For the last while now, when I move the cursor over these 2 links to open them, they won't open.

Sometimes, they'll open for a split second, but then close just as quickly.

I'm using WIndows XP / Internet Explorer / good quality mouse etc.

Any thoughts?


----------



## TUGBrian (Jan 19, 2009)

similar thread

http://www.tugbbs.com/forums/showthread.php?t=87843


----------



## Rush (Jan 19, 2009)

Thank you for your quick reply, Brian -

Carefully reviewed the thread - and some related info, then changed some settings, but still not working.

Is there a particular TUGer you might suggest I contact in this regard?

I saw reference to someone named Doug, who supposedly knows his way around this sort of thing...


----------



## TUGBrian (Jan 19, 2009)

sadly its not an issue with the forum itself, its definately something that has changed on your computer and or browser that is preventing the javascript from functioning properly.

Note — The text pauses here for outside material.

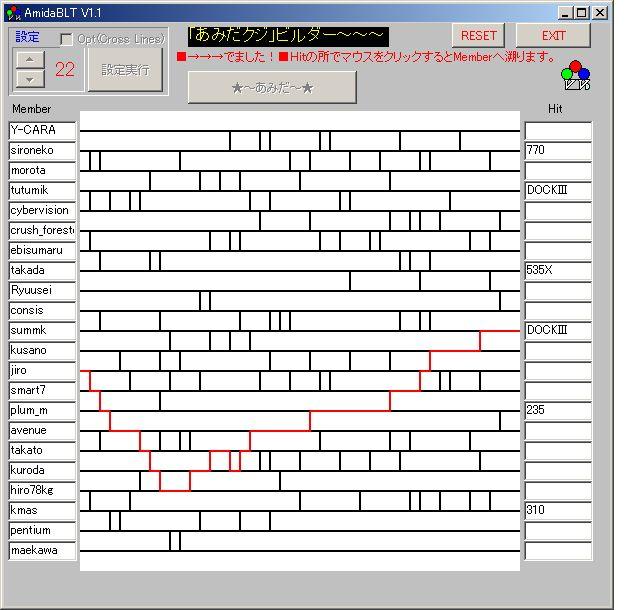Select the Hit field containing 535X
The width and height of the screenshot is (640, 610).
click(x=557, y=270)
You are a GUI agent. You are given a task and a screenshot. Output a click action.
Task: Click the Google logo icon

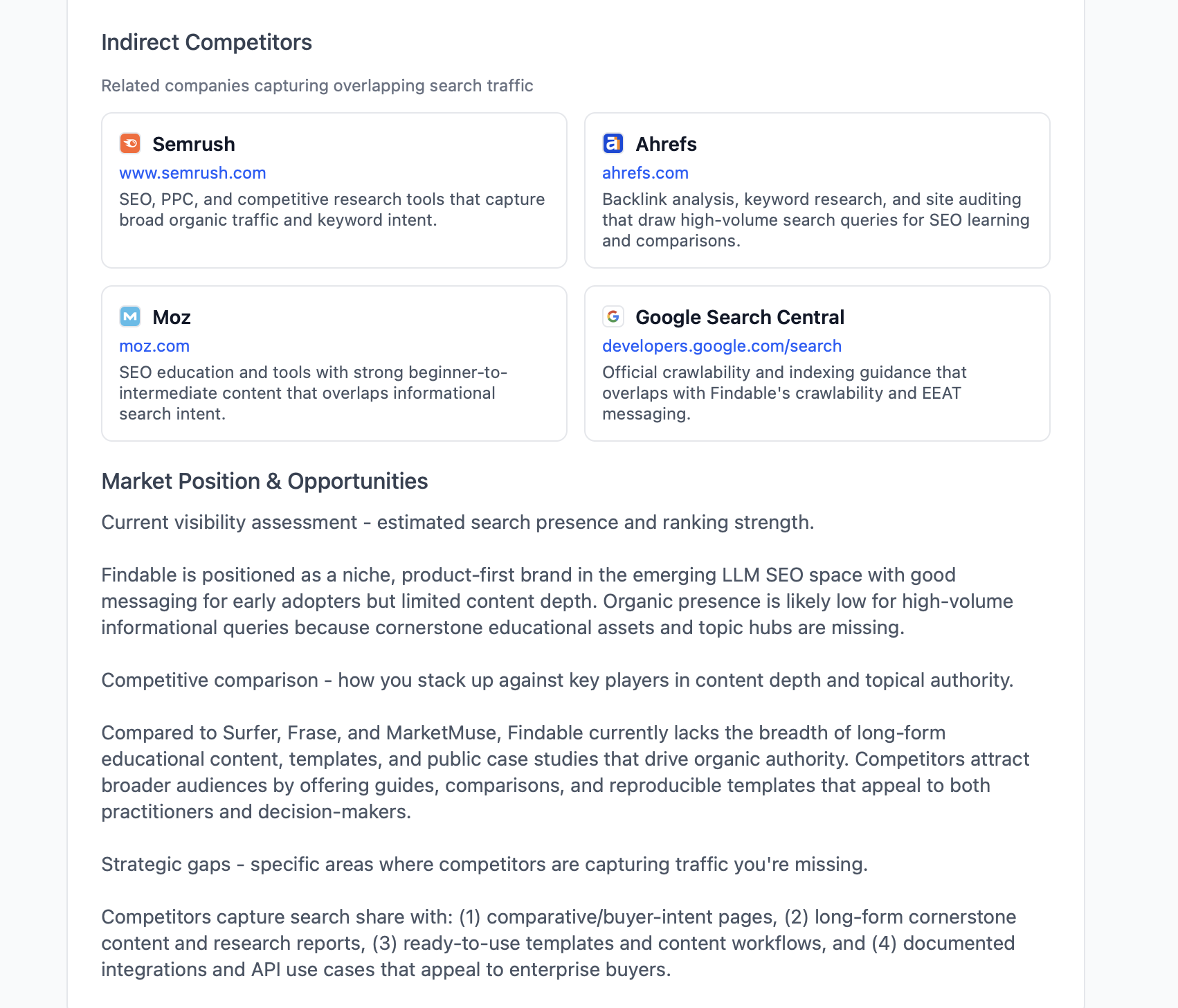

I can suggest looking into any internet security software or settings that may have changed since it previously worked...and or adding tugbbs.com to your list of trusted sites within your browser.


----------



## Rush (Jan 19, 2009)

Thanks Brian - 

Will do some digging at this end...

Once again, I appreciate your quick replies...


----------



## Makai Guy (Jan 19, 2009)

Rush said:


> I saw reference to someone named Doug, who supposedly knows his way around this sort of thing...



That would be me.  

There's really nothing you can configure in your profile on the bbs that would affect this.  These features do require that Javascript is supported by your browser, so make sure that is enabled in your browser configuration.

As Brian suggested, also make sure that you don't have any security programs that block Javascript on this site.


----------



## Rush (Jan 20, 2009)

Thanks Doug - 

Part of what I'm scratching my head about is that this is the only site where I have this problem.

But, as you n Brian say, it wouldn't really make sense if the problem were w the site...

I have a friend / network guy popping by the office later this week, so I'll see if he can help.

Thanks again!


----------